All five justices agreed in Michael Cubel v. Debra Cubel, 32S04-0707-CV-283, which is authored by Chief Justice Randall T. Shepard and involves two conflicting rulings from the state's appellate court on this issue.
The Hendricks County case involves the two parents who divorced in 2005, but have a daughter attending college in the state. She is currently 21 years old, past the age when child support is generally cut off. Hendricks Superior Judge David Coleman ordered that father Michael Cubel maintain medical, dental, and optical insurance for his daughter until age 23 or she's otherwise emancipated.
But the father argued those insurance payments should be considered child support that ceases at age 21, rather than educational expenses that can be extended past that age. He cited as authority Sebastian v. Sebastian, 798 N.E.2d 224 (Ind. Ct. App. 2003), where the appellate court held that health insurance is in the nature of child support, not educational expenses, and should be terminated at age 21.
However, an earlier appellate decision conflicts with that authority. In Schueneman v. Schueneman, 591 N.E.2d 603 (Ind. Ct. App. 1992), the court held that a trial court can include health insurance payments in a post-secondary educational order, even if those payments continue beyond the child's 21st birthday.
Chief Justice Shepard wrote, "In this case, we are asked to determine whether the General Assembly intended the child support statutes to include insurance coverage for children during college, in accordance with the Schueneman holding, or whether it did not intend to provide for a child's health care costs beyond age twenty-one regardless of whether the child is attending college, in accordance with the Sebastian holding."
Nothing about the history of the educational support statute suggests that the legislature intended to end a child's medical insurance because of college, Chief Justice Shepard wrote, citing Indiana Code 31-16-6-2(a)(2) that provides orders can include "special" medical, hospital, or dental expenses.

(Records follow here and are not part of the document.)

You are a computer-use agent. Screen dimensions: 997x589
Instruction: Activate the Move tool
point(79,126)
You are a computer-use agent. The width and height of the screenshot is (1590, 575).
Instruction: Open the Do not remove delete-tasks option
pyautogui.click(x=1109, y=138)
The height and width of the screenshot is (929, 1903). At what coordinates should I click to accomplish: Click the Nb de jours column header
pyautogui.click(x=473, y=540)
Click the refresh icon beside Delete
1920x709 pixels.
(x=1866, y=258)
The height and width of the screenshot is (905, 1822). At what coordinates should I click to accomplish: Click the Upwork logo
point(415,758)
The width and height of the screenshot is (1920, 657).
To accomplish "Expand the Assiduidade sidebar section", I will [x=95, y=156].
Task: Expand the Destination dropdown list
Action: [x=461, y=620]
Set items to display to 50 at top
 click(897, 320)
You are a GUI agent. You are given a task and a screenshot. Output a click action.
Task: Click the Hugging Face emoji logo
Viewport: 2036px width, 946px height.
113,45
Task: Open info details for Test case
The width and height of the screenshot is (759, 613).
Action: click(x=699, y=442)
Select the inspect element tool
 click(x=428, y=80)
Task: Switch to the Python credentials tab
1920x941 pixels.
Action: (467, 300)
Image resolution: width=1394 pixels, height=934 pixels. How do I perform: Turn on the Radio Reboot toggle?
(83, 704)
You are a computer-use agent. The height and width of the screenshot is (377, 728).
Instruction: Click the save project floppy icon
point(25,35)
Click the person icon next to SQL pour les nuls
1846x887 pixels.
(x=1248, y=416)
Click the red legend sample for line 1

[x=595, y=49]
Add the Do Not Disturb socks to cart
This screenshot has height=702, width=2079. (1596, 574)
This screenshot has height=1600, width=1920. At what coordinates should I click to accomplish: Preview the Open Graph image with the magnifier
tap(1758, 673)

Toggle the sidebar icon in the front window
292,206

"We do not interpret the inclusion of the word 'special' as a constraint on the court's authority to order payment for medical insurance while a child is attending college," he wrote. "If we interpreted the inclusion.... To preclude the trial court (from doing that), many full-time college students would be unable to obtain or afford medical insurance. Our interpretation is further enforced by the practices of the insurance industry that commonly permit a child to remain on a parent's health insurance plan until the time he or she finishes college."
Lower courts can use discretion to establish whether this is appropriate for specific cases, the decision says. The Supreme Court affirms Judge Coleman's decision, except for remanding the case so that the court can consider the child's ability to contribute to her college education and directing that any post-age 21 medical coverage provisions be worked into part of the decree on educational expenses.